> Task prompt
Say how many lines of the data below have the word "will" in them. Add nothing else.

Data excerpts
◇ ◇ ◇ ◇ ◇

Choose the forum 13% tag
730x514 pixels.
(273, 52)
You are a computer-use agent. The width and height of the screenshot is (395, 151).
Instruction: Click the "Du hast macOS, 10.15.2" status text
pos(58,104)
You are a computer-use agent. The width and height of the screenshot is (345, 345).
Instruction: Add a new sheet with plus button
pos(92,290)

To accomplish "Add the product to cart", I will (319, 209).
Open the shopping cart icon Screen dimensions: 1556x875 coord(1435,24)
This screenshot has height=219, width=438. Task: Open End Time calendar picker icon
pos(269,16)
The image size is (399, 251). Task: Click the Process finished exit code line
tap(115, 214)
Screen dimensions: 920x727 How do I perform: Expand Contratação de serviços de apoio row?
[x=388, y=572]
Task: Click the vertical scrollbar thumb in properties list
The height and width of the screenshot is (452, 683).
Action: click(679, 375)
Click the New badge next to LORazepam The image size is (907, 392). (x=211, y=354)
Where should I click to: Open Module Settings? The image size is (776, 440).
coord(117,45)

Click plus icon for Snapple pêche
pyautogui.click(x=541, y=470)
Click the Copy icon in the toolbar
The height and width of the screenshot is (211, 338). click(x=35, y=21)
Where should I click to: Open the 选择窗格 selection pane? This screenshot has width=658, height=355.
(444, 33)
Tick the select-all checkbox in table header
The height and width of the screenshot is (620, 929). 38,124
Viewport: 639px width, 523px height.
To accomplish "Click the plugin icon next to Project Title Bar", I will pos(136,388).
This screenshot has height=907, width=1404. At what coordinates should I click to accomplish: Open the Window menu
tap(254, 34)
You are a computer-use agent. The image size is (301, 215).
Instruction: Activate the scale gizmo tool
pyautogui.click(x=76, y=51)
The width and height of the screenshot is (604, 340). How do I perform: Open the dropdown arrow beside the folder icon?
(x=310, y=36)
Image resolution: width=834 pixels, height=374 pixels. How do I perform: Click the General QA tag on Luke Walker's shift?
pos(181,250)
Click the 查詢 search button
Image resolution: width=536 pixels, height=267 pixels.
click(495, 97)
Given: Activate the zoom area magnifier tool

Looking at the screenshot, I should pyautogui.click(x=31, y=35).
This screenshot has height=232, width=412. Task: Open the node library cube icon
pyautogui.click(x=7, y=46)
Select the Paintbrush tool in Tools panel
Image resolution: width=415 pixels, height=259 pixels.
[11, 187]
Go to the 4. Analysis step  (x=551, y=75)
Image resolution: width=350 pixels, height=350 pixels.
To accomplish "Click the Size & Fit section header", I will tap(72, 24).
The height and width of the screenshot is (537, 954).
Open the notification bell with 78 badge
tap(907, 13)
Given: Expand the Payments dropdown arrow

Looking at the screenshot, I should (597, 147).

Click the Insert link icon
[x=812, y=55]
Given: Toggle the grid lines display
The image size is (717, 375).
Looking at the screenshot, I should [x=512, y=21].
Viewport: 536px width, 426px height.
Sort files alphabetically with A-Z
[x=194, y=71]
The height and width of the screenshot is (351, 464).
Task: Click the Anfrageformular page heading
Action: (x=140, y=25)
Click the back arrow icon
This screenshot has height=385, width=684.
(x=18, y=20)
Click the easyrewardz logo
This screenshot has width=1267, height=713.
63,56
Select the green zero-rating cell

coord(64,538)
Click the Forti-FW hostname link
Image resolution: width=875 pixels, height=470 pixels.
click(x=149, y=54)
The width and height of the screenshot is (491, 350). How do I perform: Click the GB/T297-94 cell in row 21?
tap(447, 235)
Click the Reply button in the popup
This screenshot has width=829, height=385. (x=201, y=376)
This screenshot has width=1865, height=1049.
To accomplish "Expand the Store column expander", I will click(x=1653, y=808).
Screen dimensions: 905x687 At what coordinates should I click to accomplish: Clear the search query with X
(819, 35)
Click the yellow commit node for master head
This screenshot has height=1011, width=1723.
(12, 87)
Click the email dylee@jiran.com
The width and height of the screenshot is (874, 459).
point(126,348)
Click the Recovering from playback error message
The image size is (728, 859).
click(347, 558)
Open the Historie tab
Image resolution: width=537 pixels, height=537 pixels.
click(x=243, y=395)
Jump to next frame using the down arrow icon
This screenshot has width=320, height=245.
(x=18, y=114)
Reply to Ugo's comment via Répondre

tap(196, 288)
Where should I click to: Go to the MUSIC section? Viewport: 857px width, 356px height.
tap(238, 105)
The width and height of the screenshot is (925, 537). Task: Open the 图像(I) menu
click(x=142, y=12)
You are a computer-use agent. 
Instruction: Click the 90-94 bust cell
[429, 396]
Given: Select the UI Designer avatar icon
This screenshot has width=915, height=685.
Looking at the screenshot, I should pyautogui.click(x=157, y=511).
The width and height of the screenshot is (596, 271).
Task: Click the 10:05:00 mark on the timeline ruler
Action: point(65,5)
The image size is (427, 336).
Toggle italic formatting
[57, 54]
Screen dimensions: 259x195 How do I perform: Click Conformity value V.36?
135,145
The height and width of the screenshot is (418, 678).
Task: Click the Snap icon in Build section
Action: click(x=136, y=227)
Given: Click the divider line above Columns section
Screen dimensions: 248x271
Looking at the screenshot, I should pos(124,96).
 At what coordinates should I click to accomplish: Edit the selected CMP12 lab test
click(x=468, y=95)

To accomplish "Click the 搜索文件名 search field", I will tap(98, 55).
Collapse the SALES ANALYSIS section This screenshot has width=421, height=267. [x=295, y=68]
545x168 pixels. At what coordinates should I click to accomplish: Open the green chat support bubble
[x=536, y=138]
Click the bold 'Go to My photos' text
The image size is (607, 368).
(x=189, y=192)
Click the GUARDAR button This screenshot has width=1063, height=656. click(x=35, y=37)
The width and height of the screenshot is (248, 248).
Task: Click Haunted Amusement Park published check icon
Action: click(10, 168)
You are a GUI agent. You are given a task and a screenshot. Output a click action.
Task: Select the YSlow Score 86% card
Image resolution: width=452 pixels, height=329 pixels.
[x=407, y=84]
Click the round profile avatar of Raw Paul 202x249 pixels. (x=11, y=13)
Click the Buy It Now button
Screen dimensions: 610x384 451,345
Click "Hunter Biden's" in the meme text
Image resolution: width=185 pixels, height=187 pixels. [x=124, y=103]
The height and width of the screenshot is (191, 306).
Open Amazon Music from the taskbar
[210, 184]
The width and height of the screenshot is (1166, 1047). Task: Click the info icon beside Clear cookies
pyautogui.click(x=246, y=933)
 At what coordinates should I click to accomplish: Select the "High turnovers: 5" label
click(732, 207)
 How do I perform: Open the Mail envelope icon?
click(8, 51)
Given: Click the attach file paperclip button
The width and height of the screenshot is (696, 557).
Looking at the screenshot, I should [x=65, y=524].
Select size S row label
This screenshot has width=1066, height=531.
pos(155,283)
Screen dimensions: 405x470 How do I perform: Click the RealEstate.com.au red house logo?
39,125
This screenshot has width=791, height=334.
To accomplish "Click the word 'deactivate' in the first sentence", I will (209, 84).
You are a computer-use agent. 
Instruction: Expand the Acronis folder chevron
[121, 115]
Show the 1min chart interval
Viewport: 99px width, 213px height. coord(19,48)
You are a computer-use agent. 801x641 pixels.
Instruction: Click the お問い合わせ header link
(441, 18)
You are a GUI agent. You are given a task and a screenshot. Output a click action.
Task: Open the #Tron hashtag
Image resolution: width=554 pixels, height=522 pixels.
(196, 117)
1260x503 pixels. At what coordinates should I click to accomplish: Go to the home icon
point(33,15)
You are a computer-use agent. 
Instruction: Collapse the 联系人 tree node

◇ ◇ ◇ ◇ ◇

> Answer section
6